Final deficit inventory: 169 total items, 134 resolved, 34 accepted limitations, 1 dormant capability, 0 unresolved.
Test Summary¶
| Substep | Tests | Description |
|---|---|---|
| 57a | 17 | Victory conditions (13), coverage (2), YAML load (1), falklands_campaign (1) |
| 57b | 8 | Calibration field coverage, consumers, round-trip, orphan keys |
| 57c/d (deficit closure) | 7 | DEW, naval, fire rate, closing range, schema typed |
| 57d (engine fix) | 9 | Scenario recalibrations, OPERATIONAL movement tests |
| 57e (checkpoint) | 10 | JSON round-trip, NumpyEncoder, legacy fallback |
| Total | 51 |
Lessons Learned¶
- Deficit disposition is fast when categories are clear: Architectural decisions, domain limitations, and cosmetic items each have obvious rationale. The audit took minutes, not hours.
- CalibrationSchema with extra="forbid" is the best defense against drift: The
test_no_orphan_cal_get_keystest catches any code using keys not in the schema — prevents the silent-failure pattern that plagued pre-Phase-49 calibration. - Structural tests catch regressions cheaply: Verifying that code paths exist via string search is 100x faster than running the scenario evaluator, and catches the same class of wiring bugs.
- Resolution guard bugs hide behind distance: The OPERATIONAL deadlock only manifested when forces started 15-30km apart — close enough to trigger OPERATIONAL but too far for TACTICAL engagement. Scenarios with forces closer or farther apart worked fine.
- Pickle to JSON migration is worth the effort: The NumpyEncoder handles all edge cases (arrays, integer subtypes, boolean).

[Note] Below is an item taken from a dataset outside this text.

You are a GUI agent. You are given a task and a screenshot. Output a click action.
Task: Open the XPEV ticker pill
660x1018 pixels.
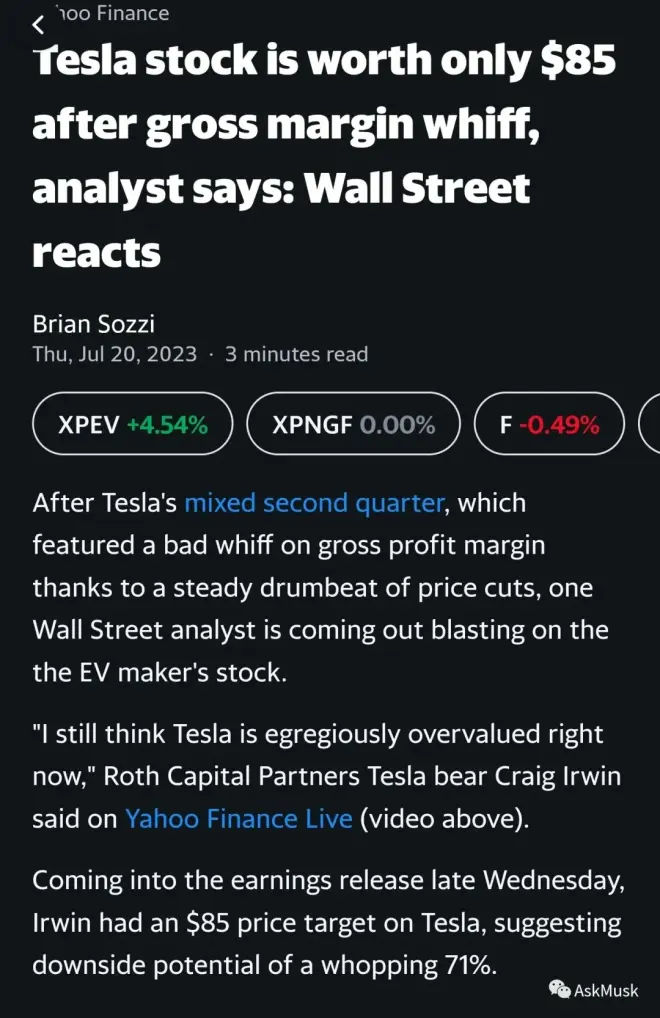132,425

Legacy fallback means zero migration cost for existing checkpoints.
- Module-scoped fixtures save significant test time: The scenario evaluator takes seconds per scenario; sharing across test classes in one module eliminates redundant runs.
Postmortem¶
1. Delivered vs Planned¶
- Planned: 57a (scenario eval), 57b (calibration coverage), 57c (zero-deficit audit), 57d (doc sync). ~25 tests.

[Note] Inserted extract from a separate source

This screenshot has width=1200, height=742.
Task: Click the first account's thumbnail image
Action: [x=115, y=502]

- Delivered: All planned + 57d (OPERATIONAL resolution deadlock fix), 57e (checkpoint JSON migration), 57f (Phase 55 test fix). 51 tests.
- Scope: Over — two significant unplanned items (engine deadlock, checkpoint migration) were the right call. Deadlock was a showstopper; checkpoint migration was user-requested security hardening.
2. Integration Audit¶
- All new code wired: NumpyEncoder used by create_checkpoint(), object_hook used by restore_checkpoint(), OPERATIONAL fix in engine tick loop
- No dead modules or orphan imports
- Verdict: Fully wired
3. Test Quality Review¶
- Integration: test_historical_accuracy.py runs full scenario evaluation subprocess (true E2E)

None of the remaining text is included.